> _Instructions to follow_
Given the listing below, write out exactly the lines starting with the line that has "Новини (695, 63)" and going on through the line that has "Большие деньги (1075, 323)", both kept.

------------------------------------

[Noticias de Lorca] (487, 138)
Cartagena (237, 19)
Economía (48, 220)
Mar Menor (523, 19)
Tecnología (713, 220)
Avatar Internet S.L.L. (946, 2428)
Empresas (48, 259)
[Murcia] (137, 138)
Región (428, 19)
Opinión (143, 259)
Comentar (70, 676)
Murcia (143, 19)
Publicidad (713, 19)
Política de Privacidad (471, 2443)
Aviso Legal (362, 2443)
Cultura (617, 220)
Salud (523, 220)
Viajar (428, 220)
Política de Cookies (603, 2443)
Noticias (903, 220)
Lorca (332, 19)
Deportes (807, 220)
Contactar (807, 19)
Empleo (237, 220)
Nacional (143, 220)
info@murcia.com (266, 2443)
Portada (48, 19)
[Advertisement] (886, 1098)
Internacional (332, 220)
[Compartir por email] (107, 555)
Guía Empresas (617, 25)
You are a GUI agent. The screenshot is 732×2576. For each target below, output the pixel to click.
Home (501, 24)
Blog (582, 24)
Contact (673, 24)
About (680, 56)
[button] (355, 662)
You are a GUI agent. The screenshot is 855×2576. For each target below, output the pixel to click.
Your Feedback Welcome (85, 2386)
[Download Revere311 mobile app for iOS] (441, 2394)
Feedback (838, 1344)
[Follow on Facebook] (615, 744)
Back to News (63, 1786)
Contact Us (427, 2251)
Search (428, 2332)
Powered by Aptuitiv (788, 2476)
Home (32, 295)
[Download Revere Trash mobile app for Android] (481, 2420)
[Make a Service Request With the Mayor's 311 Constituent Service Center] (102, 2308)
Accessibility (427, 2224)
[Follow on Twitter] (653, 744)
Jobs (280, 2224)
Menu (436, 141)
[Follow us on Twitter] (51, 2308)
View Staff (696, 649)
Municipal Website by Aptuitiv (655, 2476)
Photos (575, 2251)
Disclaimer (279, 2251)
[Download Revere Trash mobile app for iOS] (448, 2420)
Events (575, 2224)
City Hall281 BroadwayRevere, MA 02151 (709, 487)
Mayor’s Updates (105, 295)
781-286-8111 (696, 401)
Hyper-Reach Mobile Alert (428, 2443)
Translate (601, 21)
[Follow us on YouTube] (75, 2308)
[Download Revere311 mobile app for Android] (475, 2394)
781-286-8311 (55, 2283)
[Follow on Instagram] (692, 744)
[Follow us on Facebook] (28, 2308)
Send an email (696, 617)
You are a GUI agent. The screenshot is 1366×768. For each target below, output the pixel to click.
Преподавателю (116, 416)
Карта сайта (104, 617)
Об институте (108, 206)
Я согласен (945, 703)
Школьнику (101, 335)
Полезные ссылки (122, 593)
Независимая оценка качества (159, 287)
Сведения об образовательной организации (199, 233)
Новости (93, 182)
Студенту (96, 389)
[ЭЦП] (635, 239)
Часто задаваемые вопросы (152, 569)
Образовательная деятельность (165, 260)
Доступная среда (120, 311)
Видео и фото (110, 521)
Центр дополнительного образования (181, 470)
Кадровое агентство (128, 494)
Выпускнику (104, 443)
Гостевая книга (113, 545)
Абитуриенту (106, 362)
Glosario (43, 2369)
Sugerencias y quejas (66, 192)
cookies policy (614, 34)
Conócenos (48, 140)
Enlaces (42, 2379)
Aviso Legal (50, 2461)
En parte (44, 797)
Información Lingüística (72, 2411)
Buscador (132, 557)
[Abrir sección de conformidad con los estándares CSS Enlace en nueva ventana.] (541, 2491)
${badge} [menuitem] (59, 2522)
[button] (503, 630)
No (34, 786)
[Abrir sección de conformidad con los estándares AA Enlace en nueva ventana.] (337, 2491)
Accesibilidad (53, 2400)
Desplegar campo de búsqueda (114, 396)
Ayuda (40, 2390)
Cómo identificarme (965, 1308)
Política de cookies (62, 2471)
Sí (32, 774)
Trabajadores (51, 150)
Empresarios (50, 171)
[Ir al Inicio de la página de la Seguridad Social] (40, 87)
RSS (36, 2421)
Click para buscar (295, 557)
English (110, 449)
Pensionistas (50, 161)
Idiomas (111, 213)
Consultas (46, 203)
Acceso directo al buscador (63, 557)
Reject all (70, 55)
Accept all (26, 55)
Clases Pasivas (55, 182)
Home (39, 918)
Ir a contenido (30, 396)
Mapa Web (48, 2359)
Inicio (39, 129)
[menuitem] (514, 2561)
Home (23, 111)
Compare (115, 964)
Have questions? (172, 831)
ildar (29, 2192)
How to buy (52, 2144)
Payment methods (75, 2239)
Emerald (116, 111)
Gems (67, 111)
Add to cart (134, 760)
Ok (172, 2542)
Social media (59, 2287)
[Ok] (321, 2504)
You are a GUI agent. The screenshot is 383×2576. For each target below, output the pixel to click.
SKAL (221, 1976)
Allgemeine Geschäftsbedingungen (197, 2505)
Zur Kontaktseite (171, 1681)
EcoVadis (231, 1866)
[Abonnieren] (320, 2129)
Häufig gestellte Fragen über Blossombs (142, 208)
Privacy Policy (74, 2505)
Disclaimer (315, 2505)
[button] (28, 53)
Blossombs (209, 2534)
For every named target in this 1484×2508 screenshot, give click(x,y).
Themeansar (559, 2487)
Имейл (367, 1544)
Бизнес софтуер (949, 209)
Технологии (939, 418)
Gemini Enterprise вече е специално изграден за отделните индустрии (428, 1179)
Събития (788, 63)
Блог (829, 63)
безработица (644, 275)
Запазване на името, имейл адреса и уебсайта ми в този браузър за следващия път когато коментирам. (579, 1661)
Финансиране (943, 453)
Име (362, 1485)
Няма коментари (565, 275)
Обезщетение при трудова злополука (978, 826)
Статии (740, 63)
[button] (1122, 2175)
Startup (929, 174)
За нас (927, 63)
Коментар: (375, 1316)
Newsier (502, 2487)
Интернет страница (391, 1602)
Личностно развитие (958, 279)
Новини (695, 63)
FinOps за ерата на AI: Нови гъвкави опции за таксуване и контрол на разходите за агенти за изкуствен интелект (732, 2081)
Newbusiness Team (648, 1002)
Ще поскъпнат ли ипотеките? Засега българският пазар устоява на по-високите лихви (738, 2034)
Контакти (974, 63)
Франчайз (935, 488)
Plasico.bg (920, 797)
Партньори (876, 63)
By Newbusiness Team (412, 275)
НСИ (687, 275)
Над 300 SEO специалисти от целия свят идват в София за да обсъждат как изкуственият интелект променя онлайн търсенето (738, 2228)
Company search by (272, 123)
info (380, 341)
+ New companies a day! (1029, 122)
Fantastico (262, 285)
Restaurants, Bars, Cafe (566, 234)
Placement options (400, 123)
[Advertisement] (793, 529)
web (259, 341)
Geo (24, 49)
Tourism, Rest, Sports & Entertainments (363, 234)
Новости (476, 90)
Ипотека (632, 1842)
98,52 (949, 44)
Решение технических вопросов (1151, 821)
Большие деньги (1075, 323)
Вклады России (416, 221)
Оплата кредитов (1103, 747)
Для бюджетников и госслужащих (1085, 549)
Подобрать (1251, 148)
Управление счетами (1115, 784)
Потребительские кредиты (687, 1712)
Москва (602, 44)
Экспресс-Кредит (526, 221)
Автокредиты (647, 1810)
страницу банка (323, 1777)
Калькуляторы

------------------------------------

> _Written response_
Новини (695, 63)
FinOps за ерата на AI: Нови гъвкави опции за таксуване и контрол на разходите за агенти за изкуствен интелект (732, 2081)
Newbusiness Team (648, 1002)
Ще поскъпнат ли ипотеките? Засега българският пазар устоява на по-високите лихви (738, 2034)
Контакти (974, 63)
Франчайз (935, 488)
Plasico.bg (920, 797)
Партньори (876, 63)
By Newbusiness Team (412, 275)
НСИ (687, 275)
Над 300 SEO специалисти от целия свят идват в София за да обсъждат как изкуственият интелект променя онлайн търсенето (738, 2228)
Company search by (272, 123)
info (380, 341)
+ New companies a day! (1029, 122)
Fantastico (262, 285)
Restaurants, Bars, Cafe (566, 234)
Placement options (400, 123)
[Advertisement] (793, 529)
web (259, 341)
Geo (24, 49)
Tourism, Rest, Sports & Entertainments (363, 234)
Новости (476, 90)
Ипотека (632, 1842)
98,52 (949, 44)
Решение технических вопросов (1151, 821)
Большие деньги (1075, 323)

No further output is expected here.